→ EXTRAIT:

Le Premier ministre,

Sur le rapport du garde des sceaux, ministre de la justice,

Vu le code général des collectivités territoriales, notamment son article L. 5111-1 ;

Vu le code de commerce, notamment son livre VI ;

Vu le code général des impôts, notamment son article 1417 ;

Vu le code de procédure civile ;

Vu le code rural et de la pêche maritime, notamment ses articles L. 351-1 à L. 351-7-1 ;

Vu la loi n° 2023-1059 du 20 novembre 2023 d'orientation et de programmation du ministère de la justice 2023-2027, notamment ses articles 26 et 27 ;

Le Conseil d'Etat (section des finances) entendu,

Décrète :

Chapitre Ier : Champ d'application et barème de la contribution pour la justice économique

Article 1

I. - La contribution pour la justice économique mentionnée à l'article 27 de la loi du 20 novembre 2023 susvisée est due par l'auteur de la demande initiale, lorsque la valeur totale des prétentions qui y sont contenues est supérieure à un montant de 50 000 euros.

→ CONSIGNE:
Quels codes le décret vise-t-il dans ses mentions « Vu » ? Nommez-les tous. Seul le décret doit servir de source.

→ DONNÉES FOURNIES:
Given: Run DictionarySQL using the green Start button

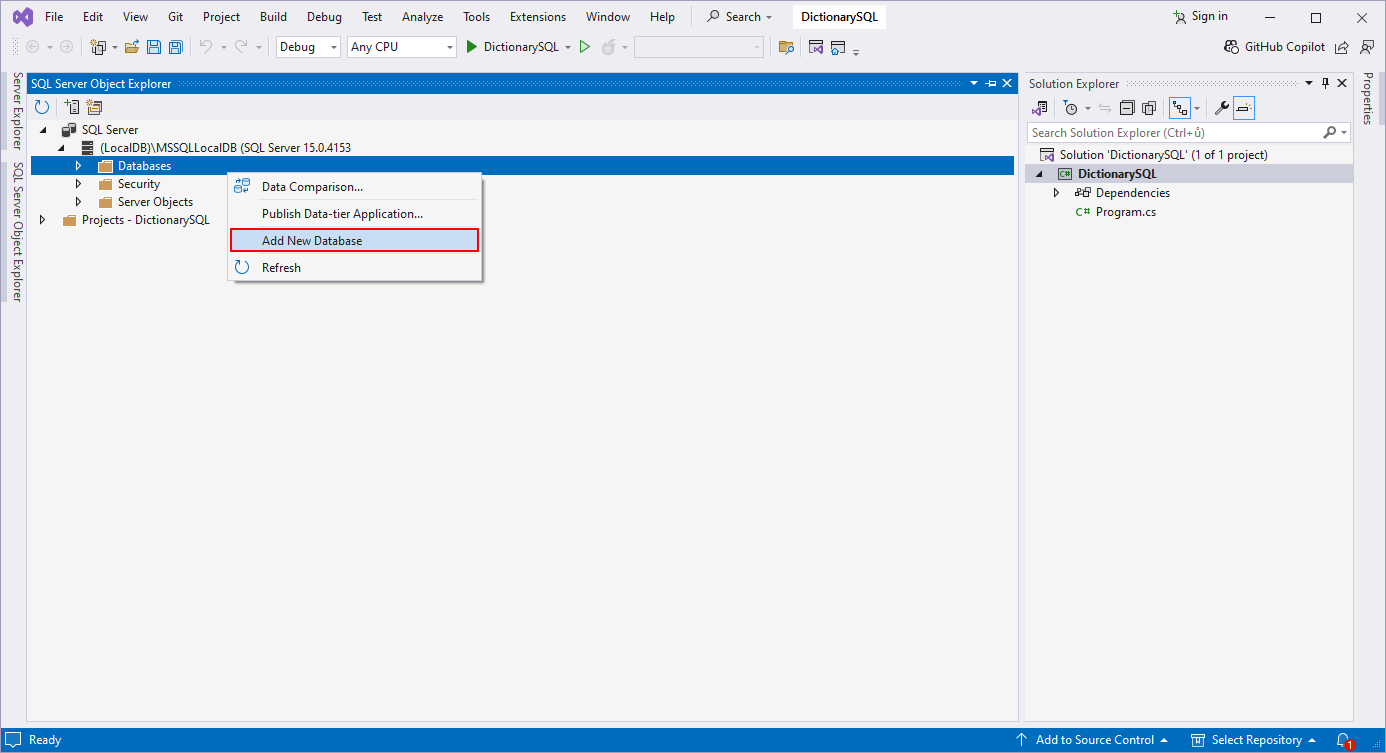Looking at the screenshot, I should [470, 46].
==
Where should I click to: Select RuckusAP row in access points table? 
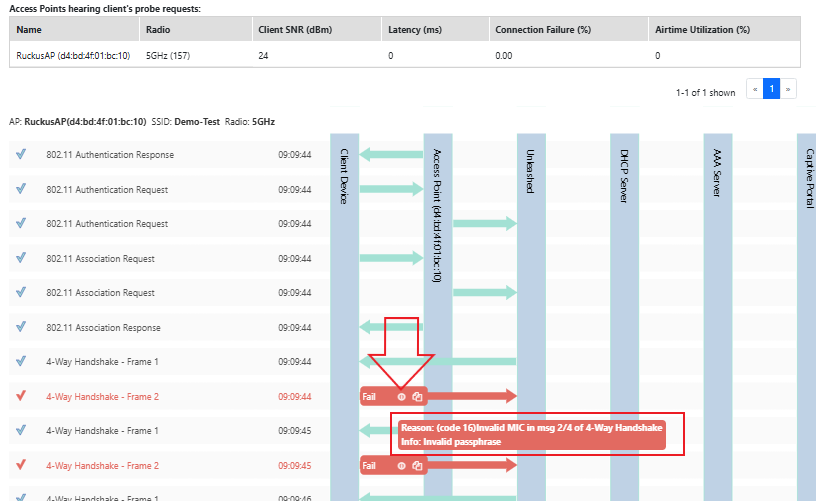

→ RÉPONSE:
- le code général des collectivités territoriales
- le code de commerce
- le code général des impôts
- le code de procédure civile
- le code rural et de la pêche maritime